Definition. A *category of categories* is a category c such that (i)
each object of c is a category, (ii) for any objects A and B of c, the
morphisms from A to B in c are exactly the functors from A to B, (iii)
for any object A of c, the identity morphism 1_A at A is the identity
functor on A, (iv) the composition law for morphisms of c is given by
composition of functors.
Definition. A category c is *universal* if (i) c is a category of
categories, (ii) every category is isomorphic to some category which
belongs to c.
Theorem. There is no universal category.
In order to give the proof, we use the following definitions and
lemmas.
Let M be the category with exactly two objects A and B and
exactly three morphisms 1_A, 1_B, and f: A -> B.
Let N be the category with exactly three objects A, B, C and exactly
six morphisms 1_A, 1_B, 1_C, f: A -> B, g: B -> C, h: A -> C.
Lemma. Let c1 and c2 be two isomorphic categories such that (i) c1 is
a category of categories, (ii) c2 is a category of categories, (iii)
c1 contans categories that are isomorphic to M and N. Then every
category belonging to c1 is isomorphic to some category belonging to
c2, and vice versa.
Proof (sketch). If C is any category belonging to c1, there is an
obvious one-to-one correspondence between morphisms of C and functors
from M into C, and compositions of such morphisms are picked out by
functors from N into C. Thus the isomorphism types of categories
belonging to c1 are determined by the isomorphism type of c1 itself.
Furthermore, the same goes for c2, because c2 also contains categories
isomorphic to M and N. The lemma follows.
Definition. A category c is *autistic* if (i) c is a catogory of
categories, (ii) c is isomorphic to some category which is an object
of c. A category c is *pseudoautistic* if it is isomorphic to some
autistic category.
Lemma. Let c be a category of categories such that (i) c is
pseudoautistic, (ii) c contains categories isomorphic to M and N.
Then c is autistic.
Proof. This follows immediately from the previous lemma.

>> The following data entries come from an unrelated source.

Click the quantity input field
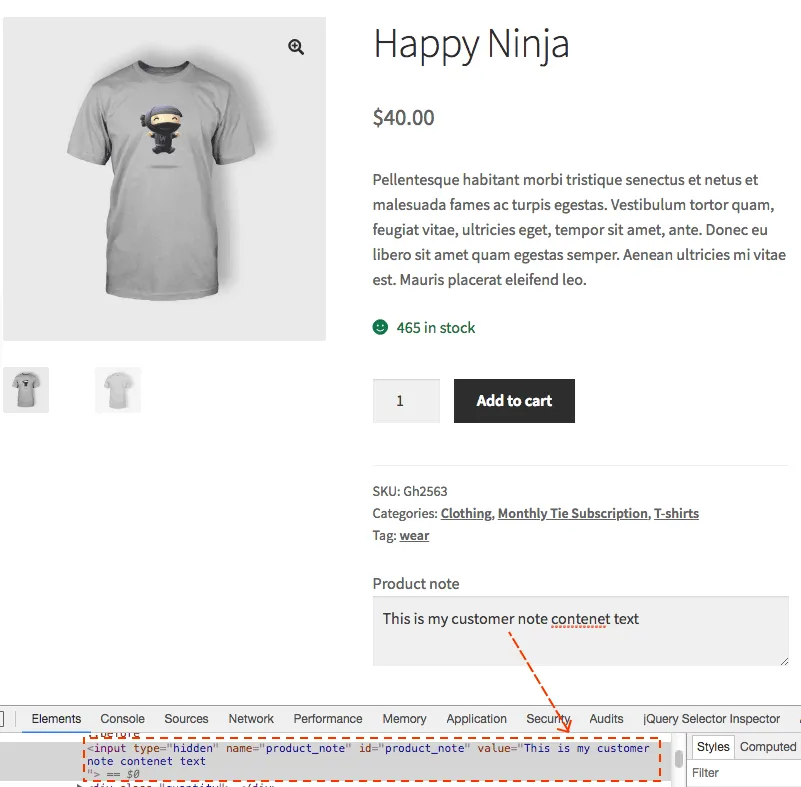406,401
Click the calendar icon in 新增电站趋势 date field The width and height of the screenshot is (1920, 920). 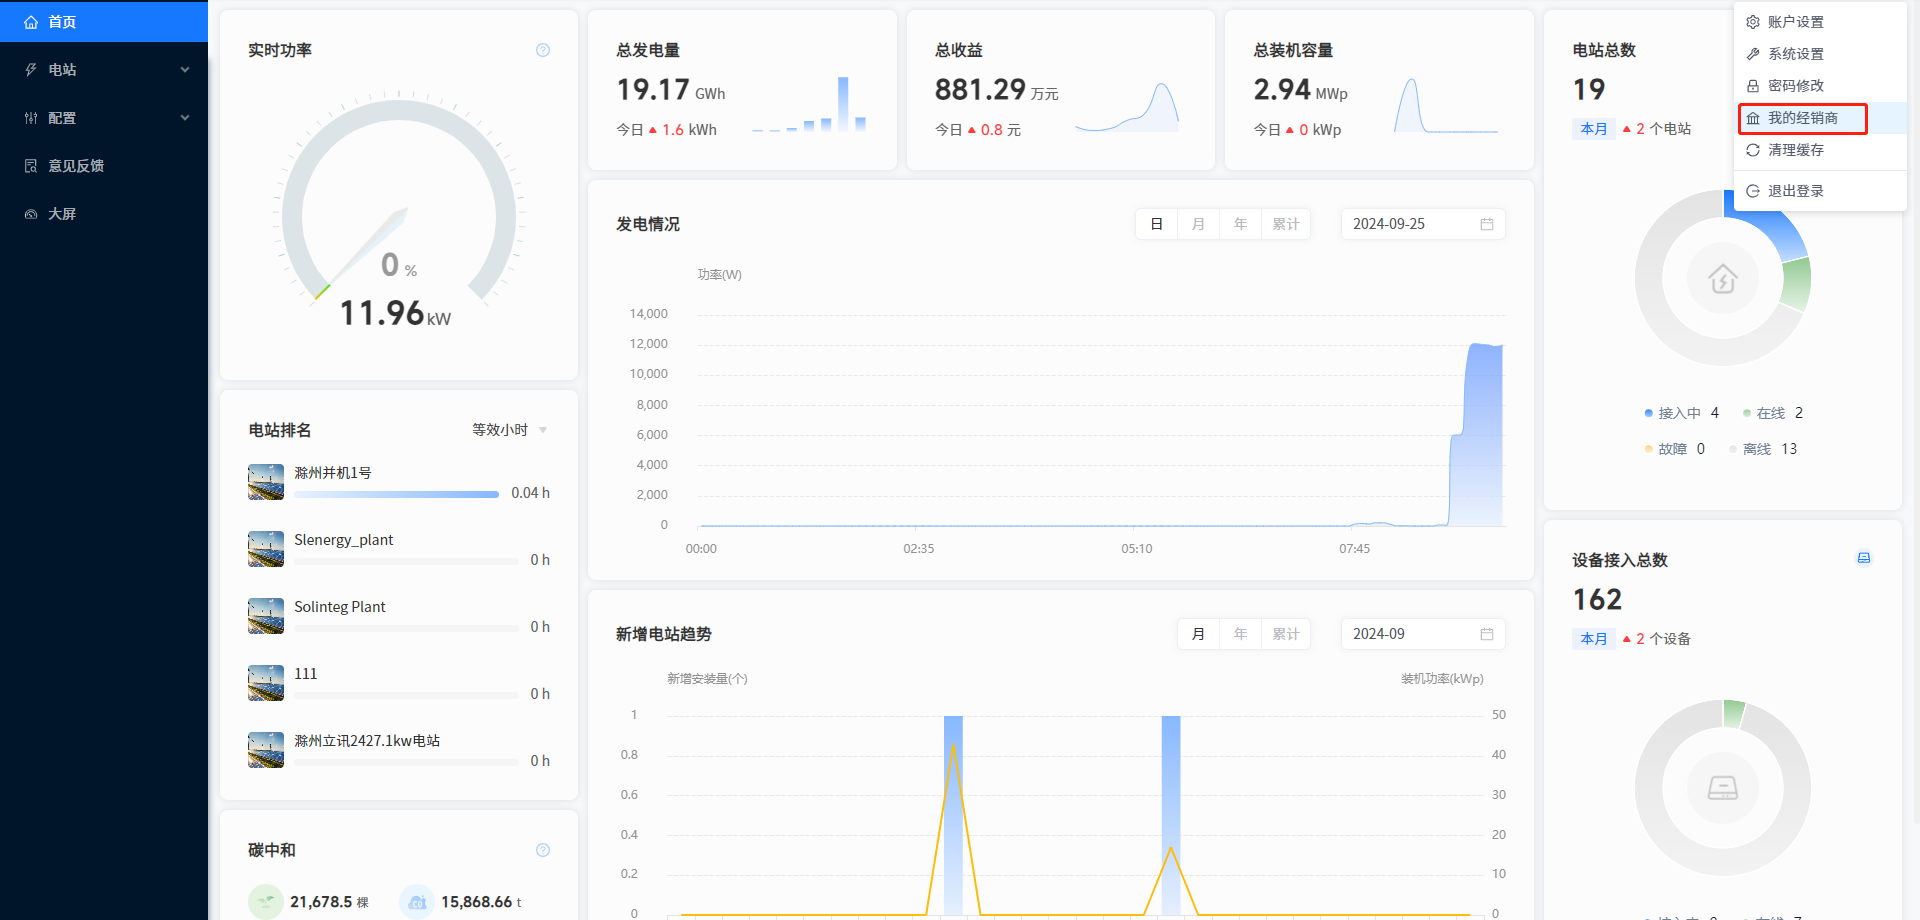[1487, 634]
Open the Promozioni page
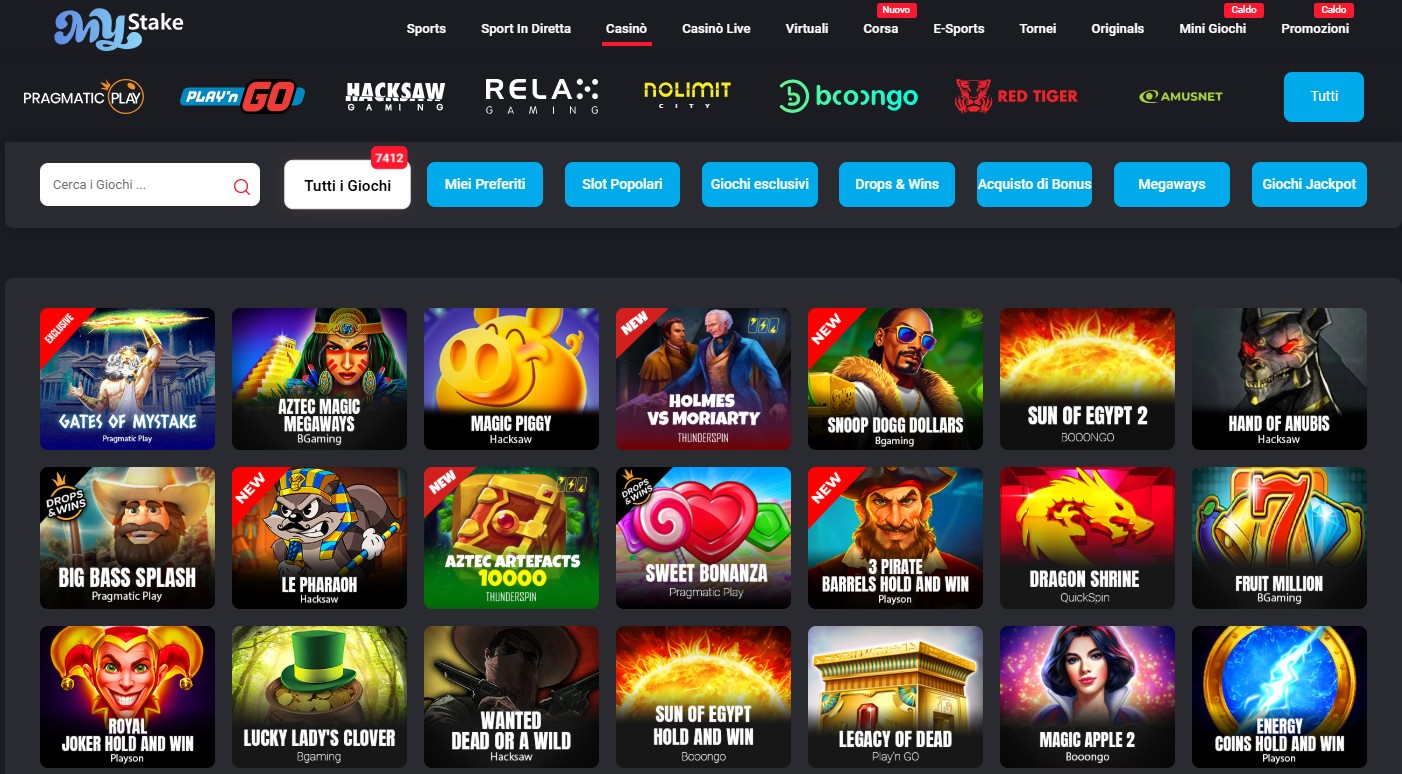This screenshot has width=1402, height=774. pos(1315,28)
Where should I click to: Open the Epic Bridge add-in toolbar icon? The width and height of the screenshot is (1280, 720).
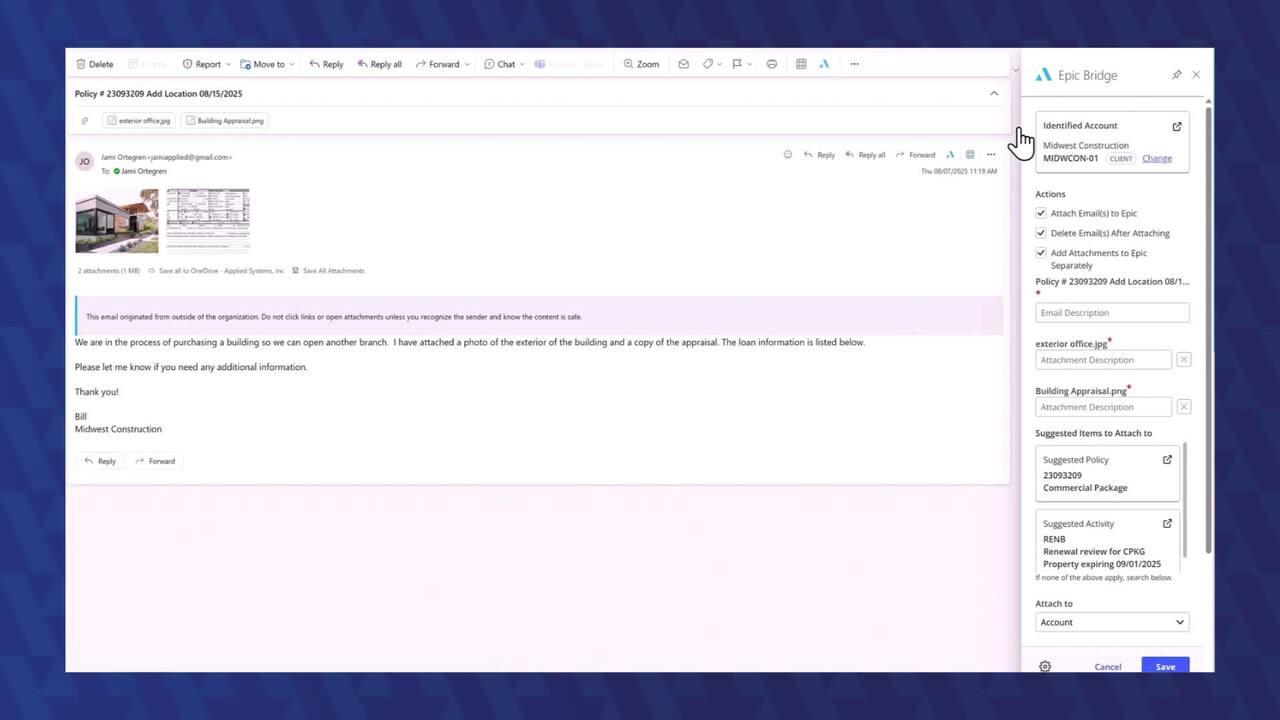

To prove the theorem, let c be a universal category. Let d be the
full subcategory of c consisting of all categories belonging to c
which are not pseudoautistic. Then d is again a category of
categories. Also, since M and N are not pseudoautistic, d contains
categories isomorphic to M and N. Suppose first that d is autistic.
Then d is isomorphic to some category e which belongs to d. Then e is
pseudoautistic. Hence, by definition of d, e does not belong to d.
This is a contradiction. We have shown that d is not autistic. It
follows by the previous lemma that d is not pseudoautistic. Since c
is universal, d is isomorphic to some category e which belongs to c.
Hence e is not psuedoautistic. Hence e belongs to d. Thus d is
autistic. This is a contradiction. The theorem is proved.